Les ATSEM seront en lutte le 14 décembre 2016.

Fédération CGT des Services publics

Accéder à l’École est un droit universel pour chaque enfant. Ce droit doit être préservé et développé afin que chaque enfant puisse accéder, dans un lieu accueillant et apaisant, à la connaissance et aux apprentissages afin de s’émanciper.

Depuis plusieurs années, les Agents territoriaux spécialisés des écoles maternelles (ATSEM) se battent pour faire reconnaître leur qualification, et gagner l’amélioration de leur condition de travail.

Ces personnels ne bénéficient d’aucune reconnaissance, que ce soit en termes de niveau de rémunération, de déroulement de carrière, du niveau de pénibilité, alors même que des nouvelles missions liées à l’évolution des rythmes scolaires sont venues créer une surcharge de travail conséquente pour des personnels déjà débordés.

Le tout conduit à une souffrance professionnelle liée à la perte de sens du travail (consignes contradictoires, logique gestionnaire, surcharge de travail, perte de la qualité des missions auprès des enfants).

D’une commune à l’autre, les missions, les horaires, les conditions de travail, ne sont pas les mêmes, mais partout la colère grandit ! Devant le manque de considération de notre profession, tant de nos employeurs locaux que du Ministère qui au travers des différentes réformes ont méprisé ce cadre d’emploi, la résignation n’est pas à l’ordre du jour, au contraire, le climat est combatif ! Le fait que le cadre d’emploi des ATSEM soit composé à 99% de femmes n’en serait-il pas la raison ? À qualification égale, nous sommes loin de l’égalité de traitement avec des filières plus masculines.

Loin de la stigmatisation et des menaces contre les agents publics proférées par des candidats à la prochaine élection présidentielle, la réalité appelle des réponses de progrès !

Suite à nos différentes actions revendicatives, à la demande de la CGT, le Conseil Supérieur de la Fonction Publique fait l’objet d’une saisine sur les déroulements des carrières des ATSEM. Cette démarche est portée pleinement par la CGT qui exige plus que jamais une valorisation forte et rapide de la reconnaissance du cadre d’emploi.

Le 14 décembre prochain, le dossier avec les revendications des syndicats, passe pour avis au Conseil supérieur de la fonction publique territoriale (CSFPT).
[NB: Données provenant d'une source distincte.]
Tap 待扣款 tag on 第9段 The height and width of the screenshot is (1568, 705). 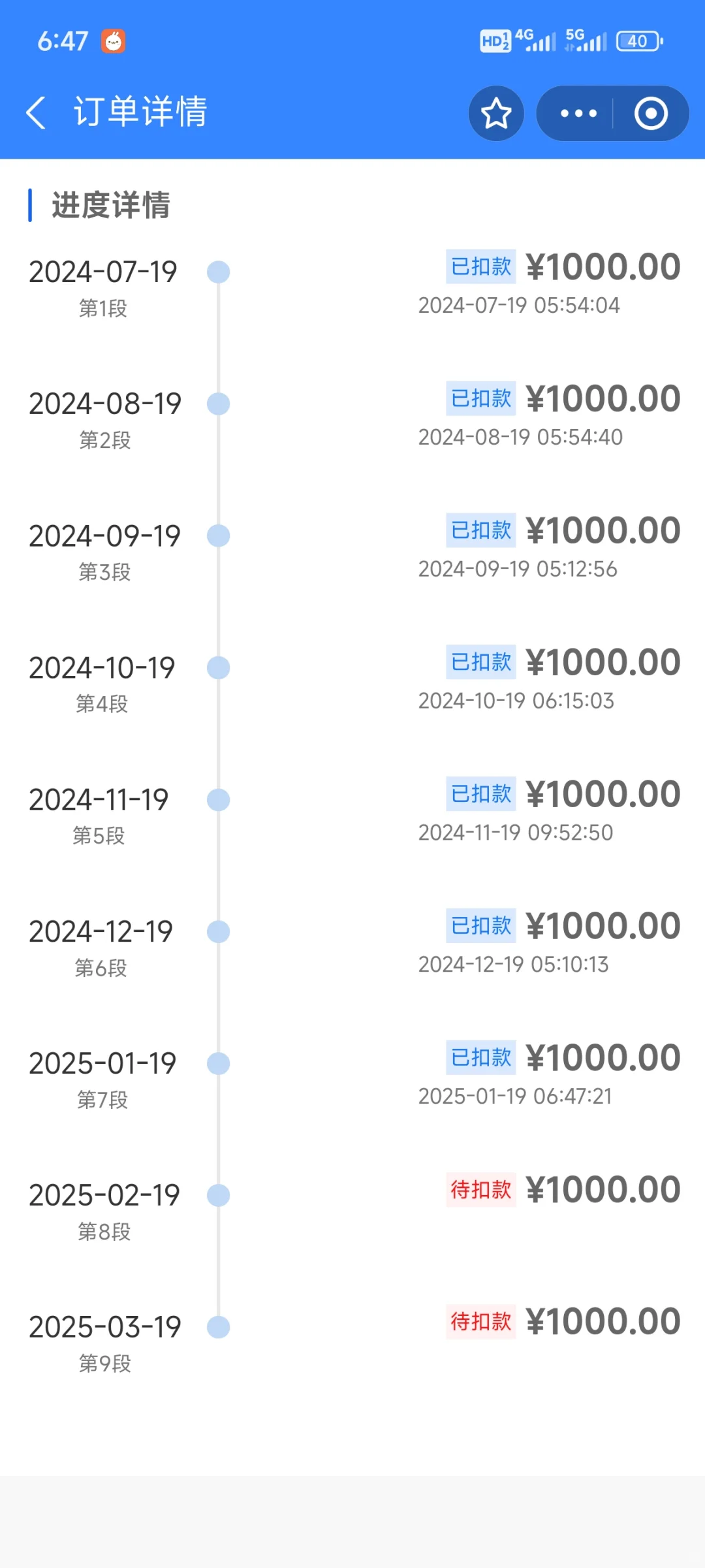point(481,1322)
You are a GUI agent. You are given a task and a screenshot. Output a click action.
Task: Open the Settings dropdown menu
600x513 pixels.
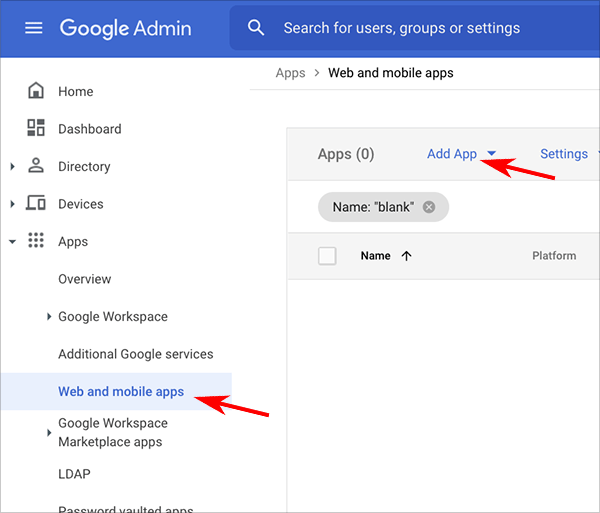coord(566,154)
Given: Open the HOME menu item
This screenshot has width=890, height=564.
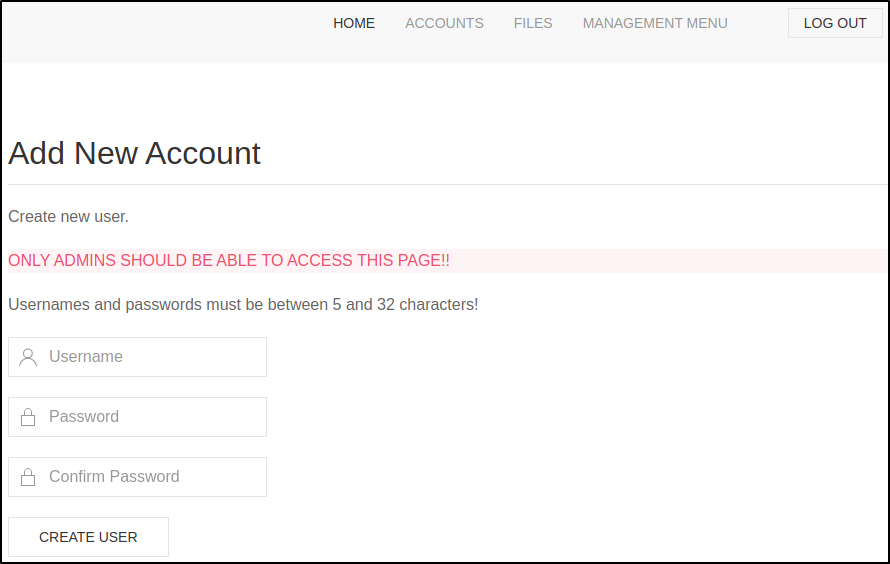Looking at the screenshot, I should pyautogui.click(x=354, y=23).
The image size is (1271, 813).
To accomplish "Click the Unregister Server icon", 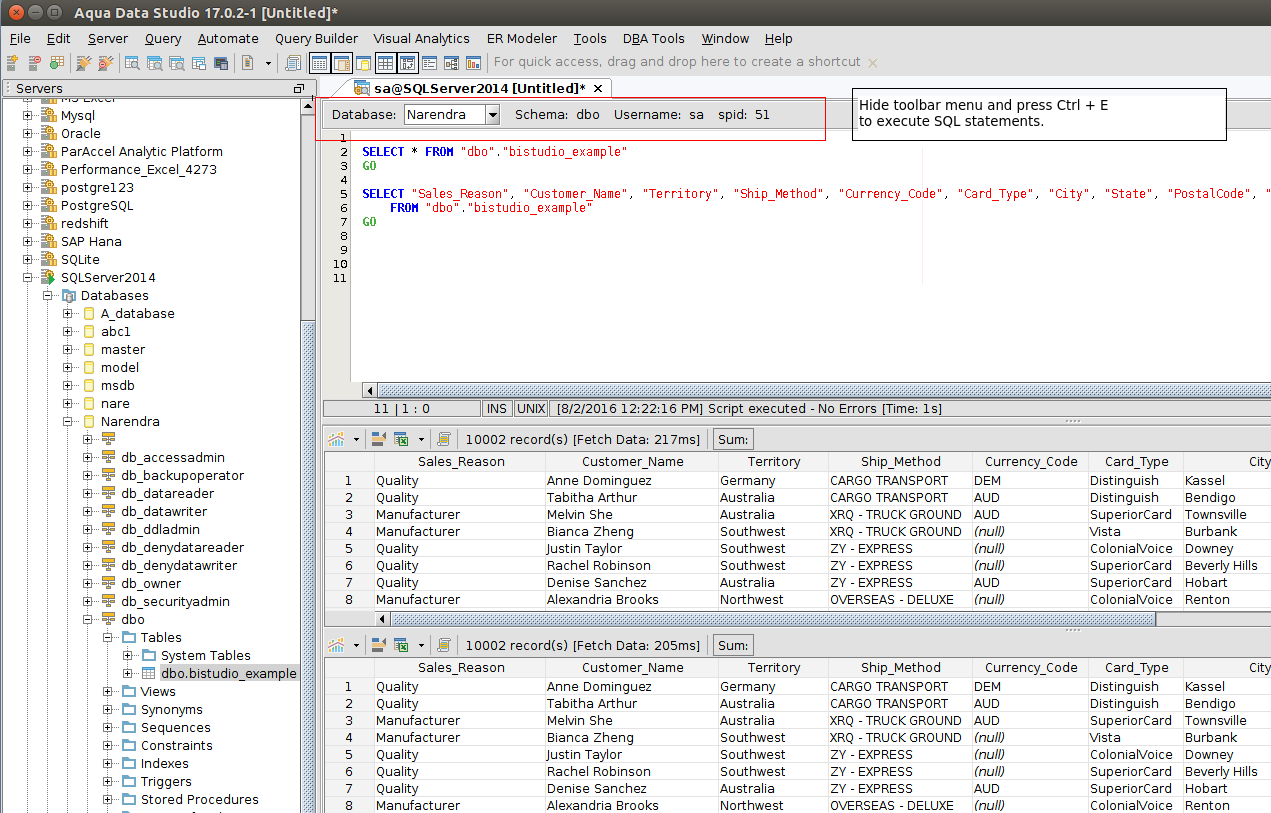I will click(35, 63).
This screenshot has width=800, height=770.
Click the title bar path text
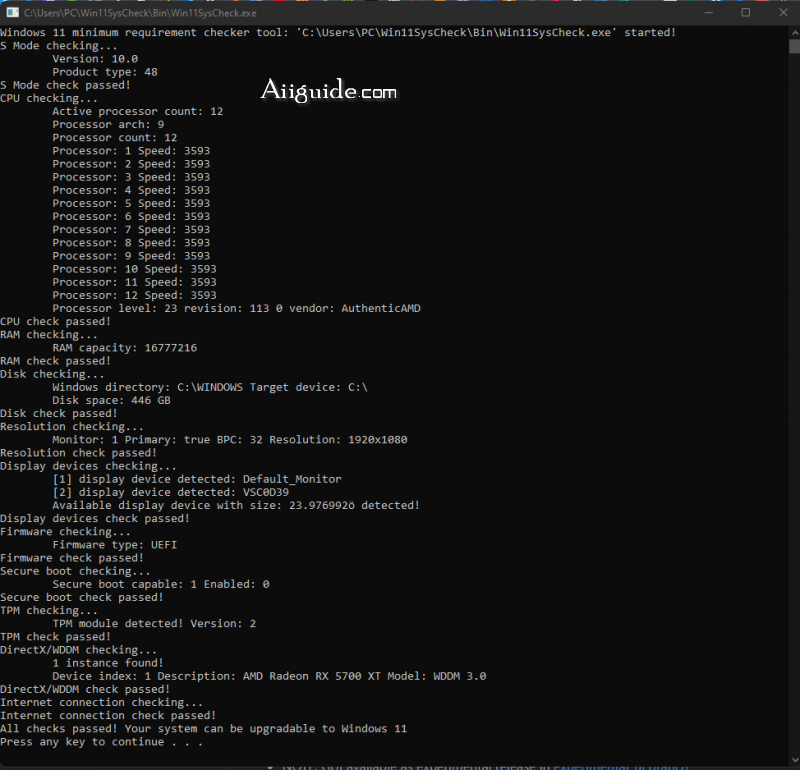tap(140, 13)
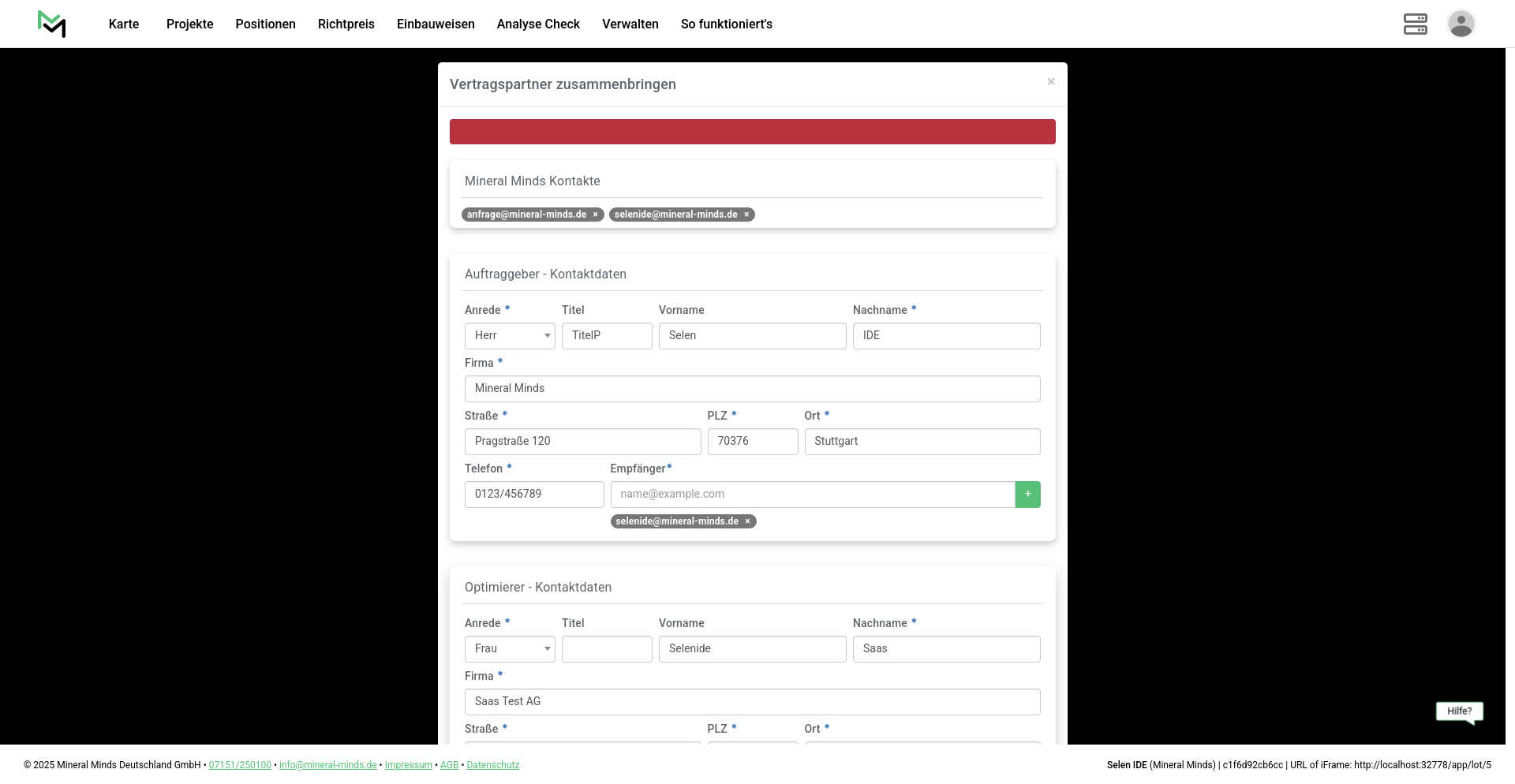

Ensuite il doit être présenté à la Ministre de la Fonction publique à une date qui n’est pas encore déterminée.

Par la grève et dans de multiples rassemblements, nous appelons les ATSEM à faire entendre leurs revendications pour exercer les missions auprès du public :

- L’affectation d’une ATSEM par classe ;
- La clarification des missions des ATSEM ;
- La résolution du problème de double hiérarchie (éducation nationale – collectivité territoriale) ;
- Formation professionnelle tout au long de la carrière et le rétablissement à 1% de la cotisation CNFPT ;
- Un déroulement de carrière sur la catégorie B ;
- La reconnaissance de la pénibilité : catégorie active pour tous ;
- La reconstruction de carrière : lors des transpositions des accords JACOB, les ATSEM ont toutes vu leur ancienneté remise à zéro ;
- Que les collectivités ne suppléent pas à l’éducation nationale qui doit assurer son rôle (remplacement enseignant, AVS) ;
- La titularisation des précaires ;
- La mobilisation des moyens financiers nécessaires au bon fonctionnement des collectivités territoriales ;
- Le respect des principes statutaires en matière de formation et de pénibilité, à l’inverse de la logique portée par les projets de Compte personnel de formation et de Compte personnel d’activité ;
- Le minimum Fonction publique à 1 800€ brut mensuels, le rattrapage des pertes de pouvoir d’achat accumulées depuis 2000, le rétablissement de l’avancement d’échelon à la durée minimale, la revalorisation des grilles et la juste reconnaissance des qualifications, à l’opposé de ce qu’impose le protocole minoritaire PPCR dont nous demandons l’annulation.